Discussion in 'French and English Grammar / Grammaire française et anglaise' started by nouveau_monde, Sep 24, 2006.

  1. nouveau_monde New Member

    Cantonese Hong Kong
    I'm a beginner and I wanna ask what's the difference between 'pour combien de temps' and 'combien de temps'? This really troubles me.

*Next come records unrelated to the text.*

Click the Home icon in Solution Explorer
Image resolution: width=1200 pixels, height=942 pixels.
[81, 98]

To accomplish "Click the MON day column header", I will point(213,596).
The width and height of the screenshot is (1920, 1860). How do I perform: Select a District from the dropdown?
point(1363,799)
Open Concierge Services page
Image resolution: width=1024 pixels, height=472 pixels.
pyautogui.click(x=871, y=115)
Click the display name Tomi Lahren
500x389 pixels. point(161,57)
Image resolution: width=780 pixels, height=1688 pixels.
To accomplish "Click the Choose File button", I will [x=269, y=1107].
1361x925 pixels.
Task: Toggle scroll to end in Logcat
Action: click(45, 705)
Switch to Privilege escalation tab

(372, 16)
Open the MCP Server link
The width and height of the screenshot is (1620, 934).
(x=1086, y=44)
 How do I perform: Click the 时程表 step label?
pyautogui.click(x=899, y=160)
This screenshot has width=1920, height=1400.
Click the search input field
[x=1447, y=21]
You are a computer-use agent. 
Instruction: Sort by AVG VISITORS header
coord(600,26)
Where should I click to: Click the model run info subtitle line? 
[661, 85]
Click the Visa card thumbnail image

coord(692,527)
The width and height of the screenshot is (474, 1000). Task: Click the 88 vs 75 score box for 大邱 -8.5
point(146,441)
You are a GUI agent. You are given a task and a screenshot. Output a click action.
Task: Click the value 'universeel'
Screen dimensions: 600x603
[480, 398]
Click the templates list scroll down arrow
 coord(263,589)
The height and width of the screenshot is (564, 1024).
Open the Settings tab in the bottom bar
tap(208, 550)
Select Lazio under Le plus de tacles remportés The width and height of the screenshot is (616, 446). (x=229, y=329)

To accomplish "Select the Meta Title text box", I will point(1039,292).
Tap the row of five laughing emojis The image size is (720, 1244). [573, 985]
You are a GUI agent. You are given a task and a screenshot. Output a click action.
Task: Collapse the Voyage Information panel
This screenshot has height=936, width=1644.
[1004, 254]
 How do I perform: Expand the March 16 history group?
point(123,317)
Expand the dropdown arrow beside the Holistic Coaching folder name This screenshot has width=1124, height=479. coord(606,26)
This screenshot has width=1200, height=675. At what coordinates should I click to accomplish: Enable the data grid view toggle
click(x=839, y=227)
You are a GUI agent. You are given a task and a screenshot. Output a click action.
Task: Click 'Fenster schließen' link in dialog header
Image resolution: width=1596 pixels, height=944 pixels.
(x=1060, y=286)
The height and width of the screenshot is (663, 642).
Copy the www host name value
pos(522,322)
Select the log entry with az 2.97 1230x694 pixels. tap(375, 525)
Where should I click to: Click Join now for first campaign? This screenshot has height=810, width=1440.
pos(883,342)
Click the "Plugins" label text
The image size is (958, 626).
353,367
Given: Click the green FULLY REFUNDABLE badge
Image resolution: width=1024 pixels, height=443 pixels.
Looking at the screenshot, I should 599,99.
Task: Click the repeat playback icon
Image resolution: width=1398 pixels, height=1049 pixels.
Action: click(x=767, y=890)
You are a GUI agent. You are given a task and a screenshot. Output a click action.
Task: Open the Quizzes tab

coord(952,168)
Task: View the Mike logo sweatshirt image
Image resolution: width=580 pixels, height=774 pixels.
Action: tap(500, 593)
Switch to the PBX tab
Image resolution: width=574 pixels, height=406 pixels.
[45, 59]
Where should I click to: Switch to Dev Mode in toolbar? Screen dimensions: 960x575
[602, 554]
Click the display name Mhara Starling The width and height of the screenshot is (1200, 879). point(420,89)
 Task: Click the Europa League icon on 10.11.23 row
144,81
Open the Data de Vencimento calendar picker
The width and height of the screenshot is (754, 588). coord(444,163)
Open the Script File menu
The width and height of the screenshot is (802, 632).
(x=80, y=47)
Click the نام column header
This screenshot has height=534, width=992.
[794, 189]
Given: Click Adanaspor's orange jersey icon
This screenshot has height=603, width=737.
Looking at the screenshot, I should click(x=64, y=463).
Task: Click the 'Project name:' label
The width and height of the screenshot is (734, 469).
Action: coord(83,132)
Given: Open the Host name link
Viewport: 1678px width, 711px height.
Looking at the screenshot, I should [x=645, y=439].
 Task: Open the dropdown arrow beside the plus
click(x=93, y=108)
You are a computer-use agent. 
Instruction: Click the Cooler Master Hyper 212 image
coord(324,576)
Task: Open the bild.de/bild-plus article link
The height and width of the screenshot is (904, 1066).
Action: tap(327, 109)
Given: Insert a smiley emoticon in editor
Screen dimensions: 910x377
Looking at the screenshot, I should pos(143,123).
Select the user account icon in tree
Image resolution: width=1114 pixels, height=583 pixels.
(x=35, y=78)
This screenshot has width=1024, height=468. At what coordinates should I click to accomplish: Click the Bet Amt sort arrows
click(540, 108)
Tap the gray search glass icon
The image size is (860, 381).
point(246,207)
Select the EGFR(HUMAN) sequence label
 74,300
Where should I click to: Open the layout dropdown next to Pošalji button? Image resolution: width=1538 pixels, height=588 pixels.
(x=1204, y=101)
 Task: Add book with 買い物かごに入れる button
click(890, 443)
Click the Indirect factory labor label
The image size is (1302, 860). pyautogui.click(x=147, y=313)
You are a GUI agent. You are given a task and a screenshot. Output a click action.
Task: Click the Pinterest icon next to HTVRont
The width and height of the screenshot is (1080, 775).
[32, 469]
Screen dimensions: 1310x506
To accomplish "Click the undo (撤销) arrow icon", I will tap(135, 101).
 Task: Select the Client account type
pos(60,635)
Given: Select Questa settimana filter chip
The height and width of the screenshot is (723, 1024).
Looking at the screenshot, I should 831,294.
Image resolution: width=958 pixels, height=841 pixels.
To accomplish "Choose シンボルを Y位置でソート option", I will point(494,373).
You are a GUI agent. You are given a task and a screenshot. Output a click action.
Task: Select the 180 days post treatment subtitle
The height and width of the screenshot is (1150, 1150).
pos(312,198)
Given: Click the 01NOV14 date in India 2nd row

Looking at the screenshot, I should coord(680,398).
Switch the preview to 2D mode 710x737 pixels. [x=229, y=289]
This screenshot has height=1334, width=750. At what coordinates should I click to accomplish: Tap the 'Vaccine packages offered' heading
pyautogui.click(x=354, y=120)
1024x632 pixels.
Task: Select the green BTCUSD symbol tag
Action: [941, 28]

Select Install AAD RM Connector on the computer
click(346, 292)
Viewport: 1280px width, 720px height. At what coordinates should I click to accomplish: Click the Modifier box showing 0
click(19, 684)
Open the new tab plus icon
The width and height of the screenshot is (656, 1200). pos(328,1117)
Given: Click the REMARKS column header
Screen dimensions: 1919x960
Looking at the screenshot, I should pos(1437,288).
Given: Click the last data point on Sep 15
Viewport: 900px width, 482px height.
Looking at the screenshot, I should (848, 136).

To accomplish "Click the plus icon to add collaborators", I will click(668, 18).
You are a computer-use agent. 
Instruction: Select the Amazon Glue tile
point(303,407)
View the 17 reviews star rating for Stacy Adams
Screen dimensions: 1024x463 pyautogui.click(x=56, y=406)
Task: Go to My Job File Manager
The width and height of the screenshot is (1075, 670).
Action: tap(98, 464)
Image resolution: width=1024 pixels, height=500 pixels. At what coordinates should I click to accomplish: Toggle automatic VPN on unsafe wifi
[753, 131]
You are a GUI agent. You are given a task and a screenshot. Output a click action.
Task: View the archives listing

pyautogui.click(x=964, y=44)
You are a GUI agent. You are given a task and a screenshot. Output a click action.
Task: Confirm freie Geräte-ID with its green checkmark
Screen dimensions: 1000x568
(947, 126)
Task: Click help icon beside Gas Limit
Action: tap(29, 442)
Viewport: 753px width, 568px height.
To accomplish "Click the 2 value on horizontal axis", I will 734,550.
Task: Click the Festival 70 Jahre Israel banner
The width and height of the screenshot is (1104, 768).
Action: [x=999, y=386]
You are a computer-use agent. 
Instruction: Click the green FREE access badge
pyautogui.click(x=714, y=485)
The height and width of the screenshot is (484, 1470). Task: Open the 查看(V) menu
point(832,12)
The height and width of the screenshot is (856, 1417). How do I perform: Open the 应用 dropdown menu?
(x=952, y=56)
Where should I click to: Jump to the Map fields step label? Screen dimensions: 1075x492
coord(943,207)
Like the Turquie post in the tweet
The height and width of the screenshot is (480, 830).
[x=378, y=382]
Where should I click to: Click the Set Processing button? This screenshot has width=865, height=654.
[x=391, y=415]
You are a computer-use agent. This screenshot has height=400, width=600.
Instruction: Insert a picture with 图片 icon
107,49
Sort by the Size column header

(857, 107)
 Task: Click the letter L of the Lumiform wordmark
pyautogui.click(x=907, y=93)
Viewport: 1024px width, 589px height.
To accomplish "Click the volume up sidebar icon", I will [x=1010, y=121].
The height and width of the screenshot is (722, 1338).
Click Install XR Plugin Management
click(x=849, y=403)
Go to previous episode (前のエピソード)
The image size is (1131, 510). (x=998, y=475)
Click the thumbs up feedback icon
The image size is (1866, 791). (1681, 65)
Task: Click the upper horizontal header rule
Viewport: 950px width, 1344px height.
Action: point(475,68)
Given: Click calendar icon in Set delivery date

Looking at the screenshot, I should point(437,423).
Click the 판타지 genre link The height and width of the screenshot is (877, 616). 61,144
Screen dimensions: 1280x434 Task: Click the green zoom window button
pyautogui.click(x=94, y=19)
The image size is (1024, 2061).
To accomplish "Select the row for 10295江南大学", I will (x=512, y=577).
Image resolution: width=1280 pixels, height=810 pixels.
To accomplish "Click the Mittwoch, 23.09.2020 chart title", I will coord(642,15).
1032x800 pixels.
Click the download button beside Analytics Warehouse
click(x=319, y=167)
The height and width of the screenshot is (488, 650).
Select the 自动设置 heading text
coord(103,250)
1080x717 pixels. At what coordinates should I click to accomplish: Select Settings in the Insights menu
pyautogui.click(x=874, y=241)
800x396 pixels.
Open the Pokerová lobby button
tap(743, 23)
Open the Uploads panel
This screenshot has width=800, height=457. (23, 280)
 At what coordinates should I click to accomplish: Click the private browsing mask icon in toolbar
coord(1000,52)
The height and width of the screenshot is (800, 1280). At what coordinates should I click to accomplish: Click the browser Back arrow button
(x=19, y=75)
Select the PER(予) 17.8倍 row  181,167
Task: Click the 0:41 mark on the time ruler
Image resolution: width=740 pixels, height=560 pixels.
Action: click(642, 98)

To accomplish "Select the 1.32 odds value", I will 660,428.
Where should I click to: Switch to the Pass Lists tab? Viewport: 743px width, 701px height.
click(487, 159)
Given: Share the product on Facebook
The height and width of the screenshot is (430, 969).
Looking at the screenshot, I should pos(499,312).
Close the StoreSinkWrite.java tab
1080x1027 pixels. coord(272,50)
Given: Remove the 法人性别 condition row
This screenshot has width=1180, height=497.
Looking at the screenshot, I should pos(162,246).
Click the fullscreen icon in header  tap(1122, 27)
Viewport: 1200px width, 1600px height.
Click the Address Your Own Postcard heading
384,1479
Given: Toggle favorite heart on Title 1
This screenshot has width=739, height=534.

Thanks very much.

    Moderator note: multiple threads merged to create this one
     
    Last edited: Jul 13, 2014
     
    : top
  2. geve

    geve Senior Member

    France, Paris
    France, French
    Hello nouveau monde, et bienvenue sur ce forum,

    Basically, "pour combien de temps" = for how long
    "Combien de temps" = how long

    - Je pars en Chine le mois prochain
    - Tu y vas pour combien de temps ?

    Combien de temps dure le film ?
     
  3. nouveau_monde New Member

    Cantonese Hong Kong
    Merci beaucoup.
    Still I'm not quite sure.
    Aren't they both related to duration?
     
  4. Fred_C

    Fred_C Senior Member

    France
    Français
    Hi.
    The preposition "pour" never indicates duration.
    Saying "Je pars en chine pour 2 mois", does not mean "I'm off to China during 2 months" (which does not mean anything, anyway), it means "Je pars en chine pour (y rester) deux mois". That is : "I'm off to China to stay there 2 months". Pour indicates a purpose.
     
  5. nouveau_monde New Member

    Cantonese Hong Kong
    But when raising questions, how to determine when to use 'pour combien de temps' or 'combien de temps'?
     
  6. geve

    geve Senior Member

    France, Paris
    France, French
    I think that you would be pretty safe if you always used "combien de temps"...
     
  7. Kat LaQ Senior Member

    NY, NY
    English, USA
    Hi - here's my idea for you, nouveau: I think part of the problem is that in English we often drop the "for" before "how long".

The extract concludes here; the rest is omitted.